Spätklassizistische Villa aus dem Ende des 19. Jahrhunderts
Heidener Straße 41 46325 Borken
Gemarkung Borken, Flur 16, Flurstück 164

Denkmalwert ist das Gebäude Heidener Straße 41, ein zweigeschossiger Massivbau mit flach geneigtem Walmdach und voller Unterkellerung, in der inneren Struktur und in den bauzeitlichen Details aus den Jahren um 1900. Das Äußere der im spätklassizistischen Stil errichteten Villa zeigt einen braungelben Verblendstein, Architekturdetails in Putz sowie eine erneuerte Ziegeldeckung. Allein die Rückseite ist vollständig verputzt und mit weniger reichen Details ausgezeichnet. Zum Denkmalumfang zählt auch das Podium mit Brüstungsgitter vor der Haustür, welches 1925 ergänzt wurde. Der Südanbau aus den Jahren 1941 und 1971 ist nicht Teil des Baudenkmals.

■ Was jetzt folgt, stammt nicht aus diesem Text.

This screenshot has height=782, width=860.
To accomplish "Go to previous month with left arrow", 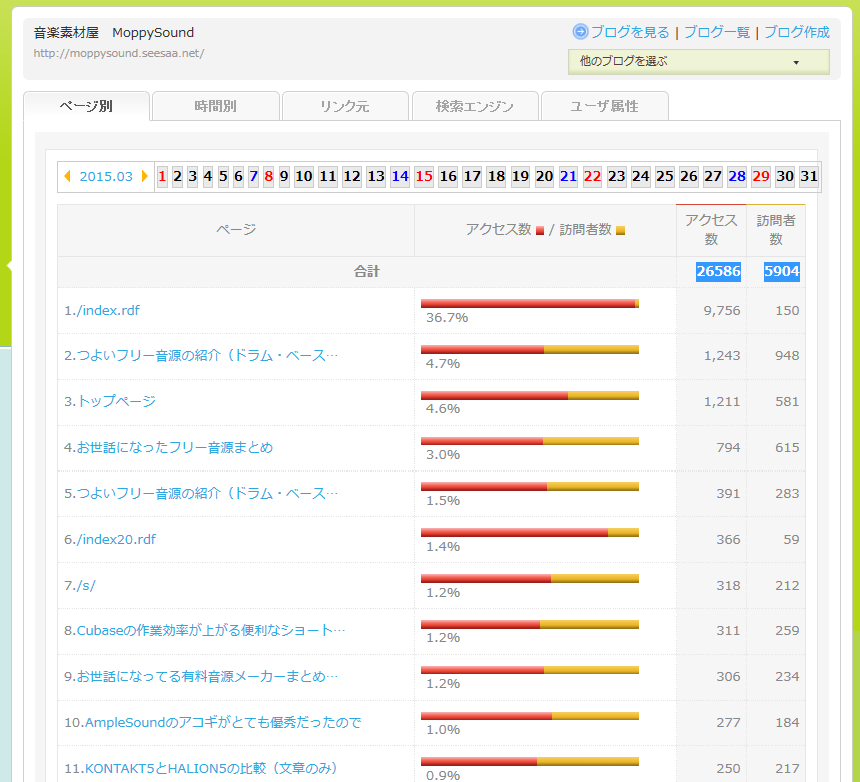I will point(68,176).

Im Flur des Erdgeschosses sind Schmuckfliesen verlegt, neben der Treppe ein einfacheres Bodenmosaik mit Rahmung. Die Räume zur Straße und der Mittelflur sind mit stuckierten Deckenrosetten in reicher Detaillierung ergänzt, außerdem finden sich in einem Raum auf Vorbilder des 18. Jahrhunderts zurückgehende Stuckierungen. Die bauzeitliche, zweiläufige Holztreppe umfasst ein Geländer mit einer engen Folge von Profilstäben, dazu einen aufwendigen Antrittspfosten.
Das Gebäude Heidener Straße 41 liegt an der Landstraße, die den Altstadtkern der Stadt Borken östlich tangiert und nach Norden am Bahnhof vorbeiführt. Diese freistehende Lage an der Ausfallstraße nach Heiden gibt dem Gebäude stadtbildprägenden Charakter.

Das Gutachten der LWL-Denkmalpflege, Landschafts- und Baukultur in Westfalen vom 19.02.2020 ist Teil der Begründung der Eintragung.